### [Exercise]
Using the data beneath, show every line that includes the word "agent".

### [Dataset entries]
============
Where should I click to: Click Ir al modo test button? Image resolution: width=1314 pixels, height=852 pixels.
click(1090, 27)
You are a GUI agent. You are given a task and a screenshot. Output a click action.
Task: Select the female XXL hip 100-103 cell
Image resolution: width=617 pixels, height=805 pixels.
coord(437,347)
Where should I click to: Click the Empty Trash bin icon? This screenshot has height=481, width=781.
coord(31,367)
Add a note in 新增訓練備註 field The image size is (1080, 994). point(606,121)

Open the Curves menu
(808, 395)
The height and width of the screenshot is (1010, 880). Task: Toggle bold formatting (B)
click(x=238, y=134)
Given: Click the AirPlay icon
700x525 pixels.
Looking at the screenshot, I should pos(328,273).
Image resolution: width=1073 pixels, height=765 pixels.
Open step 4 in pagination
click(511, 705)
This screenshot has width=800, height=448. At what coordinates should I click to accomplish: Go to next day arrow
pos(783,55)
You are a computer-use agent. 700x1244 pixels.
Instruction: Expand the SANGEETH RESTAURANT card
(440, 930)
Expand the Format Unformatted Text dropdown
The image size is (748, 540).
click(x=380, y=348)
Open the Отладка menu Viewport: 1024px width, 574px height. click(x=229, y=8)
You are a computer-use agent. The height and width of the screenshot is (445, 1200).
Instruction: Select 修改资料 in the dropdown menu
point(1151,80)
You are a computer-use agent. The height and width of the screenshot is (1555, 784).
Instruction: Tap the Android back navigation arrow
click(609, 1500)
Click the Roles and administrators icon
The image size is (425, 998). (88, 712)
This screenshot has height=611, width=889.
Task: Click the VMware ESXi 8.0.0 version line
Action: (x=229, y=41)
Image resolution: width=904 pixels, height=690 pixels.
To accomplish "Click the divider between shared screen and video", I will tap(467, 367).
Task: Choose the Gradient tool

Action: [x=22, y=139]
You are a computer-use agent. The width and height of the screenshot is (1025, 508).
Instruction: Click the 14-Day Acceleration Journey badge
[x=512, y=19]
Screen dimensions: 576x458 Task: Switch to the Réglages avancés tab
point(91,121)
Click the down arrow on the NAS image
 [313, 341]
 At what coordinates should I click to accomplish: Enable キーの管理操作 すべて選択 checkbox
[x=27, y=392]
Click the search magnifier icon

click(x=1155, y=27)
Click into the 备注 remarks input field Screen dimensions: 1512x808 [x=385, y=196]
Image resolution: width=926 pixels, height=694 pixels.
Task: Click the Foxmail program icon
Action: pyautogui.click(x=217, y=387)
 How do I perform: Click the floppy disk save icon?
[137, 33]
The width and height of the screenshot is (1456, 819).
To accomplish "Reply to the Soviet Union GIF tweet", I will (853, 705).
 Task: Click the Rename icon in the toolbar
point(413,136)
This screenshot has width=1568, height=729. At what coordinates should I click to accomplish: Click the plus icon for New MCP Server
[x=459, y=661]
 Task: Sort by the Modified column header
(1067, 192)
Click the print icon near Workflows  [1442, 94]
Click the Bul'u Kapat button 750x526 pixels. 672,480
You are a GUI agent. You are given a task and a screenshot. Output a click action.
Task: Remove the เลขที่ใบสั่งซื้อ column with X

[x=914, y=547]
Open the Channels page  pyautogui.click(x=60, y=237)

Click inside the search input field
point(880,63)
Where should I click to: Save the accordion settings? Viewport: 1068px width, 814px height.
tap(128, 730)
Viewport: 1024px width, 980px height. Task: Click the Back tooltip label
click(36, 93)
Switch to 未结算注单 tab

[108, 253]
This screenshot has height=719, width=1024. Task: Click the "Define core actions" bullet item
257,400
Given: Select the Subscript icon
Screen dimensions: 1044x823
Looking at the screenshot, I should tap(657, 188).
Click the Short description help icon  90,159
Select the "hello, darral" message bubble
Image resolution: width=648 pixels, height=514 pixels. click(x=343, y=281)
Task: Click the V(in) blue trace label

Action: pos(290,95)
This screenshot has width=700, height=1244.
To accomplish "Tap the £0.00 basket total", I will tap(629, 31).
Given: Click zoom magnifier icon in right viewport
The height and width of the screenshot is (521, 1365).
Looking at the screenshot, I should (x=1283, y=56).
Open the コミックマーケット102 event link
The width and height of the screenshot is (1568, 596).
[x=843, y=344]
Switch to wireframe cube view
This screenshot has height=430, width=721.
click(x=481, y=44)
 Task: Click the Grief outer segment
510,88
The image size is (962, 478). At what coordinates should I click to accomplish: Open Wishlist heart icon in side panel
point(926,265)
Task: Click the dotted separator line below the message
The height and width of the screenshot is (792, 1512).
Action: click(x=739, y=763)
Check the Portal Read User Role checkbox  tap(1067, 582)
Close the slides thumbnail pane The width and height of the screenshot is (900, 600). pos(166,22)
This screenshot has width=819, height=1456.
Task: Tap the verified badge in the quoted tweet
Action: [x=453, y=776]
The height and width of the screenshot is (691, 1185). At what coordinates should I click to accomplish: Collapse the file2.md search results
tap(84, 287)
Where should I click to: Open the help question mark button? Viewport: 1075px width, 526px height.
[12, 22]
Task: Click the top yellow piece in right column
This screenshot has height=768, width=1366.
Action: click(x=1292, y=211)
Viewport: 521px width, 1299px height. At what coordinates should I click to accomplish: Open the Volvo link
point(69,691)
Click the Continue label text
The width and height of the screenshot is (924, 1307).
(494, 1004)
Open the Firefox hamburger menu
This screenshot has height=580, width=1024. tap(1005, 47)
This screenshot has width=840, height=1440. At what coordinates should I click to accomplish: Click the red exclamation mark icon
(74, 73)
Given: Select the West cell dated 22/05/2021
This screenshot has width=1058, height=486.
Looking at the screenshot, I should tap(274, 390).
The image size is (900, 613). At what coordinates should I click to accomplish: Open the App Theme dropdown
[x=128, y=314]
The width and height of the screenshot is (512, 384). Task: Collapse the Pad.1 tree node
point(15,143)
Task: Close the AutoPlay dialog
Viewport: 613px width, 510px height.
============
### [Response to the exercise]
You are a GUI agent. You are given a task and a screenshot. Output a click action.
You are a computer-use agent. 700x1244 pixels.
You are a computer-use agent. The height and width of the screenshot is (445, 1200).
You are a computer-use agent. The height and width of the screenshot is (1555, 784).
You are a computer-use agent. The width and height of the screenshot is (1025, 508).
You are a GUI agent. You are given a task and a screenshot. Output a click action.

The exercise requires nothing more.